Ground 1 – Verdict Unreasonable and Unsupported

[5] To understand the ground it will be necessary to say a little about the facts.

[6] The complainant’s account was that he was assaulted twice in the course of a melee that broke out at the clubhouse at the Showgrounds.  The melee involved numerous people including several indigenous men.  In the first assault the complainant said that he was struck once to the side of the face and went to his knees.  The fracture to the jaw, he said, occurred in that first assault.  He thereafter attempted to get away from the fight but was set upon by three indigenous men.  He maintained that no further blow was struck to his face after the initial attack as he covered up and protected that area.

[7] The difficulty for the prosecution was that the complainant had no opportunity to identify his assailants and, more particularly, the assailant in the first assault.  Beyond seeing that the arms of that assailant were those of an indigenous man he could not assist in his identification.

[8] The prosecution called two witnesses to identify the accused as the assailant in the first incident.  Two things need to be noted.  As might be expected, their accounts were not entirely consistent with that of the complainant.  Each witness saw only the one attack – neither saw the two attacks that the complainant described.  So the witnesses themselves were not in a position to assert whether what they observed preceded a second attack or followed a first attack.

[9] The appellant’s submission was that the complainant’s account was such that the jury could only convict if they were satisfied beyond reasonable doubt that the punch that the witnesses attribute to the accused occurred in the first incident.  It was submitted that on the whole of the evidence the prosecution could not satisfactorily exclude the possibility that the witnesses were in fact describing the second incident and, given the state of the evidence, and in the absence of any specific direction from the trial judge, there is a real danger of an innocent man having been convicted.

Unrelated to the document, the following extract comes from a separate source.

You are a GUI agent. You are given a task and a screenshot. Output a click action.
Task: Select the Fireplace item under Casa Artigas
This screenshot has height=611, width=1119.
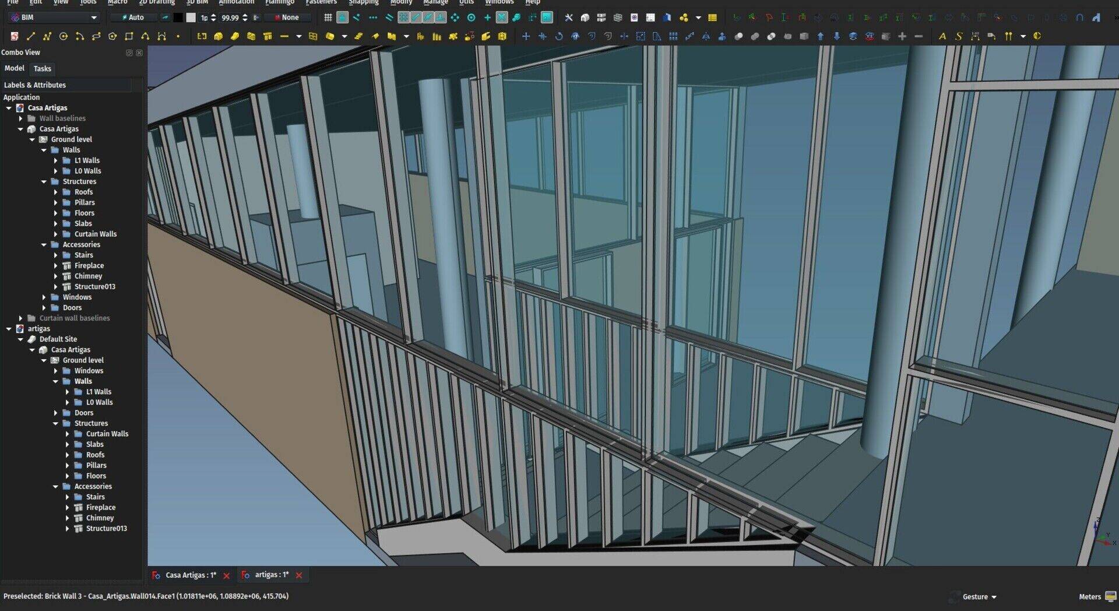click(x=89, y=266)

[10] The principle relevant to such an argument was explained in R v PAH [2008] QCA 265 by Mackenzie AJA at [30]-[31]:

“If the evidence, on the record itself, contains discrepancies, inadequacies, is tainted, or otherwise lacks probative force in such a way to lead the court to conclude that, even allowing for the advantage enjoyed by the jury, there is a significant possibility that an innocent person has been convicted, the court is bound to act and set aside a verdict based on that evidence.  In doing so, the court is not substituting trial by the Court of Appeal for trial by jury, for the ultimate question must always be whether the court thinks that, on the whole of the evidence, it was open to the jury to be satisfied beyond reasonable doubt that the accused was guilty.

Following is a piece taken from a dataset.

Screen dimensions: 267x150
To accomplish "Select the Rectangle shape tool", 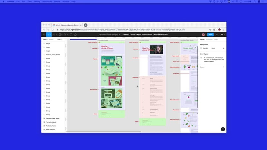I will point(60,34).

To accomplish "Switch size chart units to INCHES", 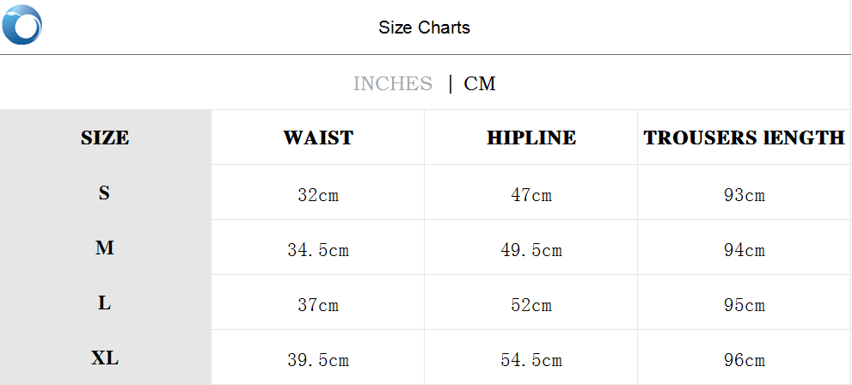I will [x=392, y=83].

In MFA v R,[1] it is reiterated that, given the jury’s role, sometimes described as a constitutional role, as the tribunal for deciding contested facts, setting aside a jury’s verdict, is, on any view, a serious step.  But where a doubt is experienced by an appellate court, it is only where the jury’s advantage of seeing and hearing the evidence can explain the difference in conclusions about the accused’s guilt that the appellate court may decide that no miscarriage of justice has occurred.  The function of s 668E of the Criminal Code and like provisions is to afford a mechanism against a prospect that an innocent person has been wrongly convicted upon unreasonable and unsupportable evidence and has therefore suffered a miscarriage of justice, while operating in a legal system that accords special respect and legitimacy to jury verdicts deciding contested factual issues concerning the guilt of an accused in serious criminal trials.”

[11]  I turn then to consider the discrepancies relied on as raising the claimed doubt that, it was submitted, attends this verdict.

[12]  The complainant’s account was that a fight started in front of him and that he wanted to get away from it.  Under cross examination he said that in doing so he walked in an upright position with his arms at his side.  His account then proceeded: “I was grabbed by the collar of my shirt and I spun around to see what it was and I was punched in the right-hand side of my jaw.”  He said that the grabbing of his shirt was “enough to turn” him.  The force of the punch, he said, knocked him to his knees on the ground and dazed him “a little bit”.  As a result of the blow he experienced “immense pain” and “had blood in his mouth and a pop noise”.  He conceded that his memory of events after the blow “gets worse”.  He said that he got up from his knees, crawled a couple of metres out of the crowd, and got to his feet to head for his car.  He was standing upright at this point and not hunched over and had his hand over his jaw area.  As he neared a fence on a grassy area he was “jumped by three more aboriginal males” who punched him all over his body.  He expressly denied feeling any impact with his face in that latter assault.  Thus the only evidence that he gave of a blow to his face was the blow that I have described.  In cross examination he confirmed that the single punch that he described he believed had broken his jaw.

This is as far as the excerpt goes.